Long Hair

        

    8

     

    Then he told her and she started crying uncontrollably and an hour or so later, in the dark eucalyptus grove, they were standing in their oval rut in the knee-high grass. And just as before, when she had leaned against him and he had recognized a cue to embrace her, now she turned her face up to his and he recognized a cue to kiss her. Exhausted and hungry, he leaned down and did it. Anything to keep her from crying.

    The rest of the night he was on automatic pilot. She drove them to his studio apartment and he invited her to stay for dinner.

    “Oh shit!” he said looking into the small near-empty refrigerator. “That’s right… I was going to go to the grocery store. How about breakfast cereal?”

    After the cereal dinner, she sat in the stuffed chair, he on the bed. He was afraid to make his moves because he wasn’t yet convinced she would accept his touch, so he started an empty chatter.

    “Yeah, didn’t I tell you about that? I got out of the hospital and got this place and everything I needed was already here. Furniture, dishes, utensils, even sheets. And it’s not a furnished apartment. There was an old lady living here before and she died. Her family took her clothes and a few other things but they left all this. Even a jar of coins… Yeah, this is a weird place… There’re these Russian Orthodox priests living here and I see them in the halls all the time with these long beards and long black cassocks down to their shoes… And across the hall is this creep who listens to records of Ku Klux Klan meetings. Swear-to-god! … Yeah, it’s really disgusting. And whenever he leaves, a friend of his comes around and the wife greets him at the door with a kiss…”
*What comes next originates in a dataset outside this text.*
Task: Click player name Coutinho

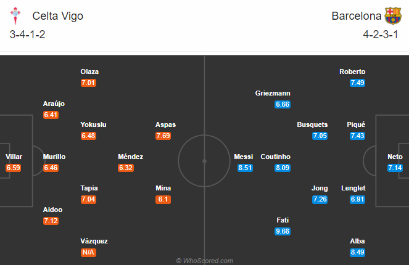Action: coord(275,157)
    Which brought him around to sex. It occurred to him that he didn’t really care if she turned him down. At least then she would leave and he could go to sleep. So he got up and knelt beside her chair and kissed her. She not only didn’t stop him but tilted her head and ground her mouth against his. O.k., but she had already done that much in the park. His hand went straight to a breast. After the shock wore off, he waited, and she didn’t remove it. So he slid it under her sweater and bra. Still no resistance.

    “Let’s sit on the bed,” he said and stood and sat on the bed.

    She got up uncertainly and sat next to him.

    “There’s something I need to tell you,” she said cringing with embarrassment. “I’m a virgin.”

    “O.k.,” he said, surprised, but not turned on or off by it. “You weren’t much of a groupie, were you?”

    She laughed and said, “No, I wasn’t.”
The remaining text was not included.